**WORK TO BE COMPLETED**
Transcribe the listing below from the line containing "Where should I click to: Click the blue" up to and including the line containing "Action: pyautogui.click(x=1313, y=166)", and give only those lines.

------------------------------------------------------------------------

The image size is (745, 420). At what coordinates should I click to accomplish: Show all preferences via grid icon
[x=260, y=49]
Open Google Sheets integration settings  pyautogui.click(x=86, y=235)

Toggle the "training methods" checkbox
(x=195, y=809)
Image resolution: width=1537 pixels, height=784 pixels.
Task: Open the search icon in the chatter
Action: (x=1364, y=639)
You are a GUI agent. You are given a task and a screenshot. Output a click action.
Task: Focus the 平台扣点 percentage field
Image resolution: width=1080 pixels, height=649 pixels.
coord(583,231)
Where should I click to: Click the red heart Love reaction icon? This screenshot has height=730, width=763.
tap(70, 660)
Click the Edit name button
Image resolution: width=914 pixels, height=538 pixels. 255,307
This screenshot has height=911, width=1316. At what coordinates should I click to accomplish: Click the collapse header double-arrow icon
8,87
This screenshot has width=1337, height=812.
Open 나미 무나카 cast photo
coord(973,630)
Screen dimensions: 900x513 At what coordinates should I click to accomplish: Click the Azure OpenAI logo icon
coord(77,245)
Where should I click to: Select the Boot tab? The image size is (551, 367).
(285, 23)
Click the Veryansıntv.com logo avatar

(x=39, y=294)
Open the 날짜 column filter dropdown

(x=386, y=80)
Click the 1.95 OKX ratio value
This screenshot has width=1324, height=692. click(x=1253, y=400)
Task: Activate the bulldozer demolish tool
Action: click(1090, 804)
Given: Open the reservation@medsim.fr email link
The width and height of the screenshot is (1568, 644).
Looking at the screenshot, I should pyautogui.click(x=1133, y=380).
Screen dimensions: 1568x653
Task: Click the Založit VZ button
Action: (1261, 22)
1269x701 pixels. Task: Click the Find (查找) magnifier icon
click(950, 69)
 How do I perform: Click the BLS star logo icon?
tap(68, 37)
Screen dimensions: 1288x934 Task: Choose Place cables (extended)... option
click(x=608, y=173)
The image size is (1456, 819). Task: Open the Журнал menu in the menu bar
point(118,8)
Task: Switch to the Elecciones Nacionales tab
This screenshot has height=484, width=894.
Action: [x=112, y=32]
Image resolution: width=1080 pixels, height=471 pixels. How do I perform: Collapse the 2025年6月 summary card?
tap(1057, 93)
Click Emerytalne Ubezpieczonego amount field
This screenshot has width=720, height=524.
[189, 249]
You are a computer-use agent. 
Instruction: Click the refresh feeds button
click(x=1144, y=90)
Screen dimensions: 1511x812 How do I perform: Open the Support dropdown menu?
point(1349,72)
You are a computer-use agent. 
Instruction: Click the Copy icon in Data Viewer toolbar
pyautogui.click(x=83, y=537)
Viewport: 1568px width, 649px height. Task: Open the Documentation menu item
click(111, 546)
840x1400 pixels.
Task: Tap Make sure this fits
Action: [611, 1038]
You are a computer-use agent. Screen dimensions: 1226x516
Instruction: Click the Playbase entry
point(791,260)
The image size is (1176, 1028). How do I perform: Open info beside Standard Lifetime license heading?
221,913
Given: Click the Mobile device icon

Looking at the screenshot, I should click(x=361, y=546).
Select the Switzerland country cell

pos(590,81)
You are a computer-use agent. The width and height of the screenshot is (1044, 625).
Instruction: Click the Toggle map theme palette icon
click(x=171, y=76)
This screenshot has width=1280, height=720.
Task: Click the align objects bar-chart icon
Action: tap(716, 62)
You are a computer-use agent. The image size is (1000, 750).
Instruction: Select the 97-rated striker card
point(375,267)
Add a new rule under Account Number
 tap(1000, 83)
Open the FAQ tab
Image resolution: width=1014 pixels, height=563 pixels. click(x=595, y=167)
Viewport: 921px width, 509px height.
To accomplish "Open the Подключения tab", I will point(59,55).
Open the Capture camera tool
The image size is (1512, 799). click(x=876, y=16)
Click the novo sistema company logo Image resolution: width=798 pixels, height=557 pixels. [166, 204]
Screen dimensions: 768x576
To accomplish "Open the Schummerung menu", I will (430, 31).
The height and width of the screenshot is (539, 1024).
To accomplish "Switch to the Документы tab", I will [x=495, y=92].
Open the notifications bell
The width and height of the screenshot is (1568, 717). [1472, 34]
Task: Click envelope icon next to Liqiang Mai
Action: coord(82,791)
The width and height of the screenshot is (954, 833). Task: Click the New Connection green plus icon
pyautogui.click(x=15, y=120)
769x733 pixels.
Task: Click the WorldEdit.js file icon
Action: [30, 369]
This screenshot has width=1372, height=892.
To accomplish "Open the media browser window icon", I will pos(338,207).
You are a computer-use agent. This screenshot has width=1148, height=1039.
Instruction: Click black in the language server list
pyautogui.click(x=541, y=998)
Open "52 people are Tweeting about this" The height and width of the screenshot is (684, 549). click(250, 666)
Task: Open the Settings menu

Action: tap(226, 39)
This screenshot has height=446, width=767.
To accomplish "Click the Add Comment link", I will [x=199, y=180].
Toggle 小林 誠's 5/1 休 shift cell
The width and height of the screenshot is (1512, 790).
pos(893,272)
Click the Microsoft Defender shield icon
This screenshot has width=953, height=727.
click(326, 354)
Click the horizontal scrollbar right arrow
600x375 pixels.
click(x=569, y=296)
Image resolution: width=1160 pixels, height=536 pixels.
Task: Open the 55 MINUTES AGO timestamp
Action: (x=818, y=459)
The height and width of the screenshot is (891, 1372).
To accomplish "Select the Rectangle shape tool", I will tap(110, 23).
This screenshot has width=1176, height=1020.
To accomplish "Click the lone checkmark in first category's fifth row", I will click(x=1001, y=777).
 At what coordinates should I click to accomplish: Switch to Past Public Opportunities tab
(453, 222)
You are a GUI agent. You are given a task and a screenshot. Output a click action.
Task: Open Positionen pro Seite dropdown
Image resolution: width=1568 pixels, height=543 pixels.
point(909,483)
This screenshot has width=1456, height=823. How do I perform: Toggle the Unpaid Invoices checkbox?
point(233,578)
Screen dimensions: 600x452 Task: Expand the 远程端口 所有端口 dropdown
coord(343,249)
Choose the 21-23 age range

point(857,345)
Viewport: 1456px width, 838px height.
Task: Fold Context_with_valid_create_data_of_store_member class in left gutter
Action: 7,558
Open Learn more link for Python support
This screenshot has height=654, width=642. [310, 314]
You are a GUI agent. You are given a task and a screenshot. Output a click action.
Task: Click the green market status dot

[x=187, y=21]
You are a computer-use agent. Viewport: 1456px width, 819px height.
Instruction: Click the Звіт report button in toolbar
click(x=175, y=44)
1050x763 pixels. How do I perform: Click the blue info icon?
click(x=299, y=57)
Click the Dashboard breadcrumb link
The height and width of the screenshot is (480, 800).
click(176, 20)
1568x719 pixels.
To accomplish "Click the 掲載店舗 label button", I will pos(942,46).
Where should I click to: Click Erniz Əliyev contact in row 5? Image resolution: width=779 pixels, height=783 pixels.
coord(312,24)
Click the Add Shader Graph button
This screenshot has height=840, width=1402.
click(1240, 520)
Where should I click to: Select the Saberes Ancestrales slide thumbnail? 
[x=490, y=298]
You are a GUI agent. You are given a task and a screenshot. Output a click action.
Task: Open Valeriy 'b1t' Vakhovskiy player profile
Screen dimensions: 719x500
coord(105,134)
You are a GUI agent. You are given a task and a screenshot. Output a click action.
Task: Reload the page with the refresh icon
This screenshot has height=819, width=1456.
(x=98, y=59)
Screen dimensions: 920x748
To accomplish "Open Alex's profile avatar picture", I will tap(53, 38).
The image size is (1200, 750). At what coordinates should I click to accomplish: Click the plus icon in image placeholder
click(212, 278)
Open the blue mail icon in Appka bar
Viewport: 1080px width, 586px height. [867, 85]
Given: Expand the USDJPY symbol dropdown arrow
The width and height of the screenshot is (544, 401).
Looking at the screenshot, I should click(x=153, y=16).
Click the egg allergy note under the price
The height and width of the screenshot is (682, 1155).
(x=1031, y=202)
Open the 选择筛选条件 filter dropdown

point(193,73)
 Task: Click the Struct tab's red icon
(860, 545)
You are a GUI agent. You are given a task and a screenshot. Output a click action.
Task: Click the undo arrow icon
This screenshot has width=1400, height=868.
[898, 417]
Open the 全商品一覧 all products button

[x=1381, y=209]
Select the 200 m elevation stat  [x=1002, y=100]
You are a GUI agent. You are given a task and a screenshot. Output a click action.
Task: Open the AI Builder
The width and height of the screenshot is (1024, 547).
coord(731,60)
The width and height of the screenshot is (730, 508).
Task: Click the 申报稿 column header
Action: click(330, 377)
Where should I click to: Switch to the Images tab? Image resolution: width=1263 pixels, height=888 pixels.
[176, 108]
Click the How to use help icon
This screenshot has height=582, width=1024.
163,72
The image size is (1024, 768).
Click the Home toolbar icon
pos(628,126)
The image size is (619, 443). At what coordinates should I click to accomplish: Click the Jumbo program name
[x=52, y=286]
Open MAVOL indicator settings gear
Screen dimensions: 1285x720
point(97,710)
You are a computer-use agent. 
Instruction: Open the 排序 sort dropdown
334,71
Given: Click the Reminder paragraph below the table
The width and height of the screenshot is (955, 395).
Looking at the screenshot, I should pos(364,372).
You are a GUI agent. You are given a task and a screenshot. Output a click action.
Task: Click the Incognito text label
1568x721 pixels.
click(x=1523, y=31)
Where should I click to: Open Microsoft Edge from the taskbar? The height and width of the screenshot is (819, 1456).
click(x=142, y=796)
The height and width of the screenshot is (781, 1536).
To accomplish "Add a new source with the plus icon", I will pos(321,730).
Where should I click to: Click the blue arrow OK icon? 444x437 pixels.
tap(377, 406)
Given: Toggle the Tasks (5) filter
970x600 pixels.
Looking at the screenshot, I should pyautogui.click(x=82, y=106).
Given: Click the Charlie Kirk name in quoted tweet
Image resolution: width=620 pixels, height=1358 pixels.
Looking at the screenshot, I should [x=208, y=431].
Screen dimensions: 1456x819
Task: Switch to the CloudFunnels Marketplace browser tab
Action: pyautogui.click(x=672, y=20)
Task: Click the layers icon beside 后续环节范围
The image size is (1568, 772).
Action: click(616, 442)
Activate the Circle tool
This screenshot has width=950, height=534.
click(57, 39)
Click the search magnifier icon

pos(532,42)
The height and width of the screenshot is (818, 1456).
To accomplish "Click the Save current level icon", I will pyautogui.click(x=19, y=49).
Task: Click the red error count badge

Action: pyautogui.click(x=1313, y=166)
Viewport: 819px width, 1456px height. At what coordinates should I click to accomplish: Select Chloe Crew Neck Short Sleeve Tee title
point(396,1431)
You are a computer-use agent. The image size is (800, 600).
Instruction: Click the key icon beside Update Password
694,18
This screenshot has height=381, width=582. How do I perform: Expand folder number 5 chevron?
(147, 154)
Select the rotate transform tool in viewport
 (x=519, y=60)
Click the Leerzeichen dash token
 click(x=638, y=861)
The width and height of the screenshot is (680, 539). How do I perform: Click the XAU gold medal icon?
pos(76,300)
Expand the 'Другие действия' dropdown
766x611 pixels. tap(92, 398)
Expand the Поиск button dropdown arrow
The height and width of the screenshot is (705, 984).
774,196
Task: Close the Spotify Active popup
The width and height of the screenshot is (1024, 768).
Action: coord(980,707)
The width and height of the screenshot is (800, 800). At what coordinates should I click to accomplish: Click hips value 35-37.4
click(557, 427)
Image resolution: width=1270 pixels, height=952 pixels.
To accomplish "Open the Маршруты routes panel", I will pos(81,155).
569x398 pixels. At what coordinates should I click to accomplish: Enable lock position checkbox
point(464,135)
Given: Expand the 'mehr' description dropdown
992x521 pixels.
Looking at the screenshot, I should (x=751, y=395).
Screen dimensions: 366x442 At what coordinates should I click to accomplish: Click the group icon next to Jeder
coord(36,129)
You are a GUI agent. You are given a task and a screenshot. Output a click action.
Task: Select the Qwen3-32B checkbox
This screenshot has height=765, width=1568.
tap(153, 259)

------------------------------------------------------------------------

**RESULT OF THIS EXERCISE**
Where should I click to: Click the blue arrow OK icon? 444x437 pixels.
tap(377, 406)
Given: Toggle the Tasks (5) filter
970x600 pixels.
Looking at the screenshot, I should pyautogui.click(x=82, y=106).
Given: Click the Charlie Kirk name in quoted tweet
Image resolution: width=620 pixels, height=1358 pixels.
Looking at the screenshot, I should [x=208, y=431].
Screen dimensions: 1456x819
Task: Switch to the CloudFunnels Marketplace browser tab
Action: pyautogui.click(x=672, y=20)
Task: Click the layers icon beside 后续环节范围
The image size is (1568, 772).
Action: click(616, 442)
Activate the Circle tool
This screenshot has width=950, height=534.
click(57, 39)
Click the search magnifier icon

pos(532,42)
The height and width of the screenshot is (818, 1456).
To accomplish "Click the Save current level icon", I will pyautogui.click(x=19, y=49).
Task: Click the red error count badge

Action: pyautogui.click(x=1313, y=166)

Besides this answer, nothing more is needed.